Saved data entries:
=======

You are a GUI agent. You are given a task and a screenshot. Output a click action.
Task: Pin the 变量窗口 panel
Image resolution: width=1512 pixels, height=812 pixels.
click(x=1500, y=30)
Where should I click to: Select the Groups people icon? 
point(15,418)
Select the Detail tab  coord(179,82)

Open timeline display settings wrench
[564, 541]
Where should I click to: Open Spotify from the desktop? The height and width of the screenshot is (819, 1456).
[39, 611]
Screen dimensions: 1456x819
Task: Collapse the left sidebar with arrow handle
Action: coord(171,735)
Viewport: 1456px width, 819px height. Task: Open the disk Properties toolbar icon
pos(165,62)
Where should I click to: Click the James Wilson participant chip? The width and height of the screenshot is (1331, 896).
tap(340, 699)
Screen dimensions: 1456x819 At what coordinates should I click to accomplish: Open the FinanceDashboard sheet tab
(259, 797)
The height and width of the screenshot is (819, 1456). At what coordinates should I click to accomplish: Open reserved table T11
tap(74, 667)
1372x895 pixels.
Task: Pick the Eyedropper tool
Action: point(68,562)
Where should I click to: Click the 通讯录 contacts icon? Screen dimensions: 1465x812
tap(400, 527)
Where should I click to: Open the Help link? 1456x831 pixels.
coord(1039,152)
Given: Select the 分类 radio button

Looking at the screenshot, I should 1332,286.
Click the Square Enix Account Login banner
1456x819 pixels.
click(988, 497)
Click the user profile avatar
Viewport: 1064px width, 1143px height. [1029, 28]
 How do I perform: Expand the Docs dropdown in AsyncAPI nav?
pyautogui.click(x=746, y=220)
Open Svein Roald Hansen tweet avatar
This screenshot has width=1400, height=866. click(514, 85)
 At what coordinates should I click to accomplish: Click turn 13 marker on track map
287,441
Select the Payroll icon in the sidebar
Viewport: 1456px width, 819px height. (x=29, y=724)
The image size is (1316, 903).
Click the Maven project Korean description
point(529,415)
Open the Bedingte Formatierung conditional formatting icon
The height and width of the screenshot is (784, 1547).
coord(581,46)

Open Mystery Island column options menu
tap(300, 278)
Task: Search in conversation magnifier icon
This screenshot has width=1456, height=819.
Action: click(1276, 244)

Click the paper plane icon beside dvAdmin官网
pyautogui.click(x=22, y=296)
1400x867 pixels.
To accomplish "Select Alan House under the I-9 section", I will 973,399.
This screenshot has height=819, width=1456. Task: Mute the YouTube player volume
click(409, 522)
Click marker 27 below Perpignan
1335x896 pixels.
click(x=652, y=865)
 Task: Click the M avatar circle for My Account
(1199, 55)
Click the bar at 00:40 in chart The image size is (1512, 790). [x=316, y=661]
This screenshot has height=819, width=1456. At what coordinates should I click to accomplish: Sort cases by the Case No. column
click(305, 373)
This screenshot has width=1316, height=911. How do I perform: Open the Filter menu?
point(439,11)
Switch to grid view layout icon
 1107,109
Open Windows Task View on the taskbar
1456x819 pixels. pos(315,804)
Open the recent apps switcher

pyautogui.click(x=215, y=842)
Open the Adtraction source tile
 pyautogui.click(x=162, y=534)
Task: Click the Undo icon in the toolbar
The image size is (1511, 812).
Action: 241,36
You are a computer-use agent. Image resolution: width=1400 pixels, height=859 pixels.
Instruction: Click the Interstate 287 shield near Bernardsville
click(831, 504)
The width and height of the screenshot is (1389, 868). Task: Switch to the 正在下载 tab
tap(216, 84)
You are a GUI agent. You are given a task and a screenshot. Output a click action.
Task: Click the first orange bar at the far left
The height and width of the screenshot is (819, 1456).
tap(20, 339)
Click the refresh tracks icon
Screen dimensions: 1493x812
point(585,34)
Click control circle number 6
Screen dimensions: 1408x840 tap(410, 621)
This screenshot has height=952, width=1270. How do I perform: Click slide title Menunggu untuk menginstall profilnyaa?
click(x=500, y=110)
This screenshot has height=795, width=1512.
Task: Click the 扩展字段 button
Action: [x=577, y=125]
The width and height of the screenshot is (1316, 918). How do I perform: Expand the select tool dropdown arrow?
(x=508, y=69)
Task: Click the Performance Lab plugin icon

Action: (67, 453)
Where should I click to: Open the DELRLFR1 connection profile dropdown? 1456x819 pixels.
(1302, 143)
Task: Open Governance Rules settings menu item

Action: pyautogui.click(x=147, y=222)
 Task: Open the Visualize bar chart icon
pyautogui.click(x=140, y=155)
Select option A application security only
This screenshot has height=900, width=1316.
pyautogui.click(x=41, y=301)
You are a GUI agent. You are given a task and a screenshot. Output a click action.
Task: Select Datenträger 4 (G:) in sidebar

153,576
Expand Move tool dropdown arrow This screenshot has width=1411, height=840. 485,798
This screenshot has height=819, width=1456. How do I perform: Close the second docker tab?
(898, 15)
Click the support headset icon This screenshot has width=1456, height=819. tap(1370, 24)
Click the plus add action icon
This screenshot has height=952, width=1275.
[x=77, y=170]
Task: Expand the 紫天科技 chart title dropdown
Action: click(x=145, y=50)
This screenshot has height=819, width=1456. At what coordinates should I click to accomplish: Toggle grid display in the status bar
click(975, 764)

=======

TASK OBJECTIVE - For this exercise, write all the records out again exactly.

WRITTEN RESPONSE -
You are a GUI agent. You are given a task and a screenshot. Output a click action.
Task: Pin the 变量窗口 panel
Image resolution: width=1512 pixels, height=812 pixels.
click(x=1500, y=30)
Where should I click to: Select the Groups people icon? 
point(15,418)
Select the Detail tab  coord(179,82)

Open timeline display settings wrench
[564, 541]
Where should I click to: Open Spotify from the desktop? The height and width of the screenshot is (819, 1456).
[39, 611]
Screen dimensions: 1456x819
Task: Collapse the left sidebar with arrow handle
Action: coord(171,735)
Viewport: 1456px width, 819px height. Task: Open the disk Properties toolbar icon
pos(165,62)
Where should I click to: Click the James Wilson participant chip? The width and height of the screenshot is (1331, 896).
tap(340, 699)
Screen dimensions: 1456x819 At what coordinates should I click to accomplish: Open the FinanceDashboard sheet tab
(259, 797)
The height and width of the screenshot is (819, 1456). At what coordinates should I click to accomplish: Open reserved table T11
tap(74, 667)
1372x895 pixels.
Task: Pick the Eyedropper tool
Action: point(68,562)
Where should I click to: Click the 通讯录 contacts icon? Screen dimensions: 1465x812
tap(400, 527)
Where should I click to: Open the Help link? 1456x831 pixels.
coord(1039,152)
Given: Select the 分类 radio button

Looking at the screenshot, I should 1332,286.
Click the Square Enix Account Login banner
1456x819 pixels.
click(988, 497)
Click the user profile avatar
Viewport: 1064px width, 1143px height. [1029, 28]
 How do I perform: Expand the Docs dropdown in AsyncAPI nav?
pyautogui.click(x=746, y=220)
Open Svein Roald Hansen tweet avatar
This screenshot has width=1400, height=866. click(514, 85)
 At what coordinates should I click to accomplish: Click turn 13 marker on track map
287,441
Select the Payroll icon in the sidebar
Viewport: 1456px width, 819px height. (x=29, y=724)
The image size is (1316, 903).
Click the Maven project Korean description
point(529,415)
Open the Bedingte Formatierung conditional formatting icon
The height and width of the screenshot is (784, 1547).
coord(581,46)

Open Mystery Island column options menu
tap(300, 278)
Task: Search in conversation magnifier icon
This screenshot has width=1456, height=819.
Action: click(1276, 244)

Click the paper plane icon beside dvAdmin官网
pyautogui.click(x=22, y=296)
1400x867 pixels.
To accomplish "Select Alan House under the I-9 section", I will 973,399.
This screenshot has height=819, width=1456. Task: Mute the YouTube player volume
click(409, 522)
Click marker 27 below Perpignan
1335x896 pixels.
click(x=652, y=865)
 Task: Click the M avatar circle for My Account
(1199, 55)
Click the bar at 00:40 in chart The image size is (1512, 790). [x=316, y=661]
This screenshot has height=819, width=1456. At what coordinates should I click to accomplish: Sort cases by the Case No. column
click(305, 373)
This screenshot has width=1316, height=911. How do I perform: Open the Filter menu?
point(439,11)
Switch to grid view layout icon
 1107,109
Open Windows Task View on the taskbar
1456x819 pixels. pos(315,804)
Open the recent apps switcher

pyautogui.click(x=215, y=842)
Open the Adtraction source tile
 pyautogui.click(x=162, y=534)
Task: Click the Undo icon in the toolbar
The image size is (1511, 812).
Action: 241,36
You are a computer-use agent. Image resolution: width=1400 pixels, height=859 pixels.
Instruction: Click the Interstate 287 shield near Bernardsville
click(831, 504)
The width and height of the screenshot is (1389, 868). Task: Switch to the 正在下载 tab
tap(216, 84)
You are a GUI agent. You are given a task and a screenshot. Output a click action.
Task: Click the first orange bar at the far left
The height and width of the screenshot is (819, 1456).
tap(20, 339)
Click the refresh tracks icon
Screen dimensions: 1493x812
point(585,34)
Click control circle number 6
Screen dimensions: 1408x840 tap(410, 621)
This screenshot has height=952, width=1270. How do I perform: Click slide title Menunggu untuk menginstall profilnyaa?
click(x=500, y=110)
This screenshot has height=795, width=1512.
Task: Click the 扩展字段 button
Action: [x=577, y=125]
The width and height of the screenshot is (1316, 918). How do I perform: Expand the select tool dropdown arrow?
(x=508, y=69)
Task: Click the Performance Lab plugin icon

Action: (67, 453)
Where should I click to: Open the DELRLFR1 connection profile dropdown? 1456x819 pixels.
(1302, 143)
Task: Open Governance Rules settings menu item

Action: pyautogui.click(x=147, y=222)
 Task: Open the Visualize bar chart icon
pyautogui.click(x=140, y=155)
Select option A application security only
This screenshot has height=900, width=1316.
pyautogui.click(x=41, y=301)
You are a GUI agent. You are given a task and a screenshot. Output a click action.
Task: Select Datenträger 4 (G:) in sidebar

153,576
Expand Move tool dropdown arrow This screenshot has width=1411, height=840. 485,798
This screenshot has height=819, width=1456. How do I perform: Close the second docker tab?
(898, 15)
Click the support headset icon This screenshot has width=1456, height=819. tap(1370, 24)
Click the plus add action icon
This screenshot has height=952, width=1275.
[x=77, y=170]
Task: Expand the 紫天科技 chart title dropdown
Action: click(x=145, y=50)
This screenshot has height=819, width=1456. At what coordinates should I click to accomplish: Toggle grid display in the status bar
click(975, 764)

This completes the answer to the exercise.